What is Brownian Motion?
To understand how ghosting occurs, we must understand what causes the accumulation of particles in concentrated areas. The oldest known deposition mechanism will be described first – Brownian motion. A long dead English botanist (yes, botanist not physicist), R. Brown, noticed tiny particles behave much like molecules with respect to vibration. Under the kinetic theory of gases, molecular vibrations are directly related to temperature, meaning the higher the temperature, the greater the molecular vibration. Brown observed that tiny particles in fluids get jostled or bounced around depending on temperature. The higher the temperature, the greater the jostling or movement of the tiny particles. He believed that the vibration of the molecules in the fluid bounced the particles around. He was correct and became famous – hence the term Brownian motion. Okay, so far this is an interesting story, but…

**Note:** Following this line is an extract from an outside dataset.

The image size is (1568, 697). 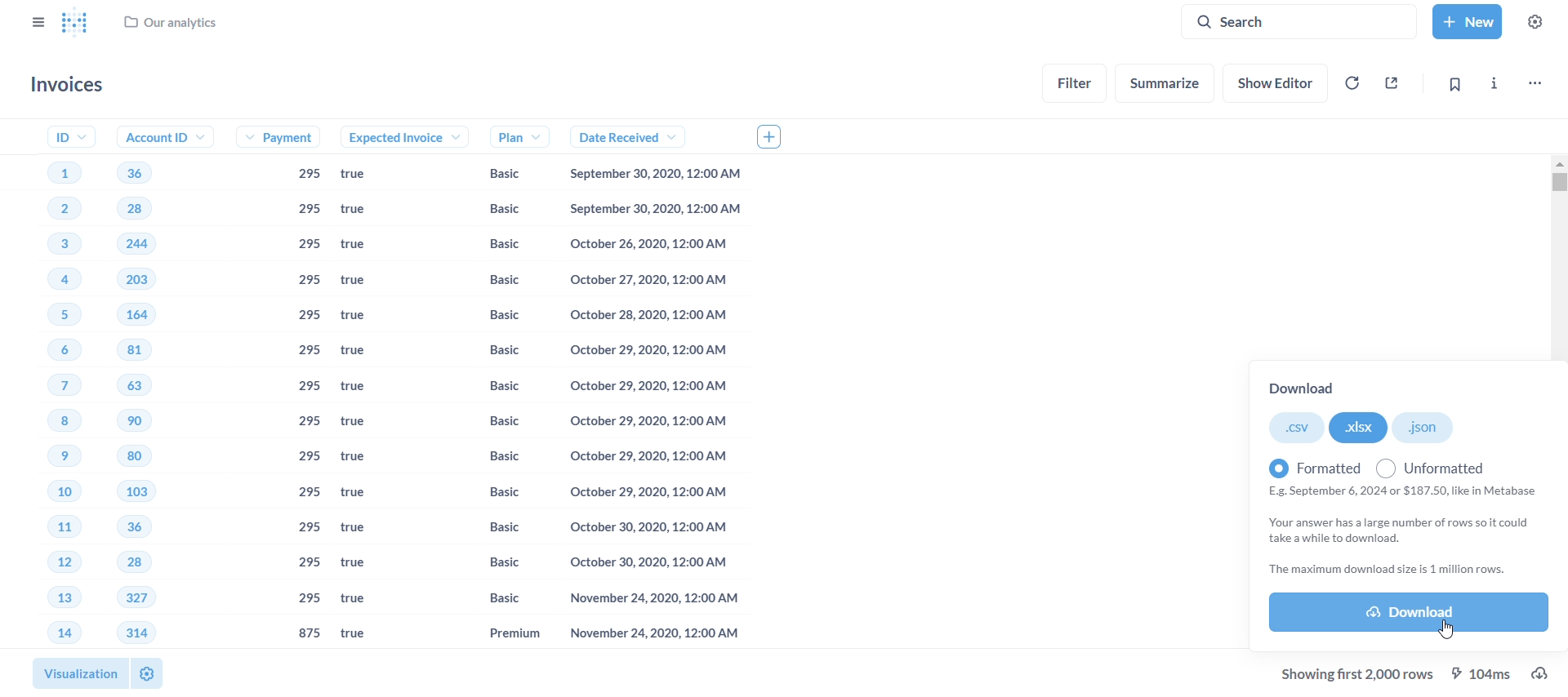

How does this relate to our problem?
Well, air is a fluid and particles in air get jostled around based on the temperature of the air. When air, with all of these bouncing particles, brushes against the interior of an exterior wall, it gets cooled. Not all of the air gets cooled, only the air right against the interior surface of the exterior wall, we call this layer of air the boundary layer. Now it gets a little bit complicated. Not all of the air in this boundary layer cools at the same rate. Some spots are colder than others. Where there is higher heat loss such as at a wood framing member, say a 2×4 beam or stud, the air in the boundary layer right at this spot is colder than the air in the boundary layer just inches away. Well, the air doesn’t bounce around as much in these cold spots, which means the tiny particles in the air at these cold spots also doesn’t bounce around very much. If the particles are not bouncing around very energetically, it is easier for them to get stuck to the surface of the wall – now you see the dark spots known as “ghosting”. The particles in the air next to the wall tend to “plate out” on colder surfaces. Since every stud is a “thermal bridge” the outlines of the studs can sometimes be seen due to the accumulation of tiny particles at the cold spots. This is often called ghosting and was very common in the old days, before MTV, even before Ozzie and Harriet. It was common back then because we typically had poorly insulated walls (real cold spots) and lots of people that smoked indoors. The smokers supplied the particulates, then the tobacco particulates plated out on the cold spots, usually at the studs due to Brownian motion.
Why doesn’t this particular phenomenon, ghosting, happen as much today?
Two reasons: our houses are better insulated, and there are fewer smokers. Fewer people smoke inside, and those that do typically accept the fact that smoking not only causes their house to smell but smoking also makes their house dirtier due to the tobacco particles plating out on cold surfaces. We point this out since many units we inspect contain heavy smokers and the problems in those units are usually due to tobacco particulates. Don’t smoke inside and your white walls won’t go brown, nor will your light-colored carpets discolor – the same goes for your blinds. You must accept the consequences when you live in an ashtray.